Pennslylvania State Police Lt. Gregory Bacher said he had never seen an act of cruelty committed on this scale before in his life. And if the evil mastermind Daniel Clark is found, there is certain to be hell to pay.
Daniel Clark was a pig farmer in Harrisburg Pennsylvania. After a particularly acrimonious divorce, (in which I am guessing his wife likely cleaned him out for the value of his farm and livestock) Daniel just walked away. Behind him, in a remotely situated barn in the back of his property, he left 925 tightly-packed pigs without access to food or water. By the time that his ex-wife finally visited the farm and the alerted authorities, the pigs had all been dead at least three months.
Lt. Bacher, after 26 years in law enforcement, feels scarred.
Christian Herr, an executive vice president of PennAg Industries, says this was an illogical, sickening event. A criminal issue.
Gene Baur, the president of Farm Sanctuary, (a farm-animal rescue group) while discussing pigs’ intelligence and sensitivity, says “These pigs died a horrible death, struggling for freedom, and no one came to their rescue. There is absolutely no excuse for this unconscionable neglect, and the people responsible for this tragedy should be prosecuted to the fullest extent of the law.”
The American Society for the Prevention of Cruelty to Animals is on the case, documenting the evidence and getting all CSI about it. Their goal seems to be the same as everyone elses’, to see Daniel Clark pay for his act of evil neglect.

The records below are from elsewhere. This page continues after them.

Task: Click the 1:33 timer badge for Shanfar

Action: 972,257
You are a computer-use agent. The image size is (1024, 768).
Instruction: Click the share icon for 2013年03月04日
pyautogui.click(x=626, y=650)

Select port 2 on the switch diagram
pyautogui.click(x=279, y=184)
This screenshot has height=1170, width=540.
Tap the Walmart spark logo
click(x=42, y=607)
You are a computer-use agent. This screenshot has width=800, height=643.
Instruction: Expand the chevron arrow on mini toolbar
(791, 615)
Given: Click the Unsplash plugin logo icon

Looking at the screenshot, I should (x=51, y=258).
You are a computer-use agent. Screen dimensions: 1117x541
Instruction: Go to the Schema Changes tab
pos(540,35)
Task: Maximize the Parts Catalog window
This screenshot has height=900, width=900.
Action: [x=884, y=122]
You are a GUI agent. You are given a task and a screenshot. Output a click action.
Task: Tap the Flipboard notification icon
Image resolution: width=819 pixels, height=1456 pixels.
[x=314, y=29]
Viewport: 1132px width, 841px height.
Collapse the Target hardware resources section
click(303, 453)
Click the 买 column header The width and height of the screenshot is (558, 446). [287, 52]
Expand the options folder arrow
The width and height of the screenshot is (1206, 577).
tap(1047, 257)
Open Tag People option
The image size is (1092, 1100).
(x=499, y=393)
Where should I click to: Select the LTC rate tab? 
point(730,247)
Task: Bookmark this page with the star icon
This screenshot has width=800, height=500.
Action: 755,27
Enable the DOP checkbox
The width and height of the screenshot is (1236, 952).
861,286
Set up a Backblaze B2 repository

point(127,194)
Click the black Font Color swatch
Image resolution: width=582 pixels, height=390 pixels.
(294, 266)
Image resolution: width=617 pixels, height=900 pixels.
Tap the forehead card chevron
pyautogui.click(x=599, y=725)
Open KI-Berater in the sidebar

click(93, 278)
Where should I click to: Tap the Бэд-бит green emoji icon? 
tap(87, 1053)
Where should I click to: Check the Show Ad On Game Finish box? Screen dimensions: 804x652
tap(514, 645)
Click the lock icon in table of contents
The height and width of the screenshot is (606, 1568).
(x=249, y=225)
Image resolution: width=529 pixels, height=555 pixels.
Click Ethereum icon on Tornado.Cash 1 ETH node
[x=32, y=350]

Dennis Bumbaugh, who works at a local animal shelter and was one of the people called in to help dispose of the carcasses, said, “I want to see justice for what happened in that building,” Bumbaugh said Monday. “I and the ASPCA had our hands on those animals. It’s personal.”
The town of Harrisburg is up in arms, and Clark is nowhere to be found. But I have to wonder… with all this concern and emotion and brouhaha surround these unfortunate pigs and their admittedly grisly fate, has anyone stopped to consider exactly how much worse off they were from their planned end?
The pigs died of dehydration, and that sucks. No fun, and no equivocating. But before that, when they were getting cared for just “fine”, they were being housed in tiny pens in a warehouse style “barn”, where they couldn’t turn around or even lay down without extreme discomfort, (and despite the common misconception, given the choice, no animal will willingly rest in their own feces) in the heat and ungodly stink, (pigs have much more sensitive noses than we do, and are naturally repelled by the smell of their own waste — and consider that even after 3 months of nearly a thousand dead pigs on the property, it was not the smell that tipped anyone off that something was wrong) and that they would have met their end in white-eyed terror listening to the squeals of their bretheren being killed in front of them.
Now, lest you think I am attacking the pork industry at large, let me say here that I am not. I couldn’t do what they do, nor would I ever wish for that onerous capacity. Nor do I patronize the purveyors of pigflesh. I happen to believe that most Americans eat far more red meat than is healthy for them, and I have some sustainability issues with pork and beef land-use policies. However, according to laws of the land they have the right to do what they do. They have the right to fairly barbarically raise too many animals in too little space and treat them in ways most of us on “the outside” would never even dream of. It is my personal belief that it is important to recognize and face our society’s dark corners, if for no other reason than to better understand the world around us and our place in making it happen. Pig farming is most often torture for the animals. War, no matter how sanctioned by the government that sends you, is still murder. I would never think less of an individual for following their heart and acting in the ways they were taught. Eat bacon, join the army. It’s all good. But it’s no reason to shrink away from uncomfortable truths and retreat into the land of the hazy and comfortable euphemism.
Those 925 pigs had lives you or I would likely not have considered a better alternative to suicide. Dehydration is not a great way to go, but given the choice between that and their “future”, I’m not convinced that Daniel Clark did a bad thing.